··· INFORMATION SHOWN ···

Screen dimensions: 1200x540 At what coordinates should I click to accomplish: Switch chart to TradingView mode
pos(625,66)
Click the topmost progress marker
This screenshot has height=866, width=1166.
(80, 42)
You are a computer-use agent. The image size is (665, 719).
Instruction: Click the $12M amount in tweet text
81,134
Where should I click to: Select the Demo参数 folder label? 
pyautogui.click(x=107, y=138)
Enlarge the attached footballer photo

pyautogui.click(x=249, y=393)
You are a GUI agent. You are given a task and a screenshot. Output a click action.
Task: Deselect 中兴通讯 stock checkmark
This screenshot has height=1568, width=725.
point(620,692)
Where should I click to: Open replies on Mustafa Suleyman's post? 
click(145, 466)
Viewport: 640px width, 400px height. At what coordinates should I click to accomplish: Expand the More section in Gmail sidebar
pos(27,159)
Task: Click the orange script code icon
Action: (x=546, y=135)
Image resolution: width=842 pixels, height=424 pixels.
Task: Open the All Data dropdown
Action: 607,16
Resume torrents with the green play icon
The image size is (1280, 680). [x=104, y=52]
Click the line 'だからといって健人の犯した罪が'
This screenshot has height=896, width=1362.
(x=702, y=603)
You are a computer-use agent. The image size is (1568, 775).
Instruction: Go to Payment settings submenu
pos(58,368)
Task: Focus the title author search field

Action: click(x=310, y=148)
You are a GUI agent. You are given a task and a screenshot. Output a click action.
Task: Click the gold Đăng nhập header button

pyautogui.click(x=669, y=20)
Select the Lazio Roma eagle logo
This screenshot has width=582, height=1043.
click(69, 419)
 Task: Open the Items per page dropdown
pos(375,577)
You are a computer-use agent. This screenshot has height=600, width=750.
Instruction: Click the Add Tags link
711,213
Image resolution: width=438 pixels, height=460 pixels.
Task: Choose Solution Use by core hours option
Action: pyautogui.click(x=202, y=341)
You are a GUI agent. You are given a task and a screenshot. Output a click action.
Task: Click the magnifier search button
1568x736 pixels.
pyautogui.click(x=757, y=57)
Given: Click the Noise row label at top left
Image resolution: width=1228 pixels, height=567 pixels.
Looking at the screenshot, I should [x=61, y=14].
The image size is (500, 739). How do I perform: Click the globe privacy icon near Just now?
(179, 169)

···

_GOAL OF THE EXERCISE:_
Sift through the entries and copy every line with "computer".

_TASK SOLUTION:_
You are a computer-use agent. The image size is (665, 719).
You are a computer-use agent. The image size is (1568, 775).
You are a computer-use agent. This screenshot has height=600, width=750.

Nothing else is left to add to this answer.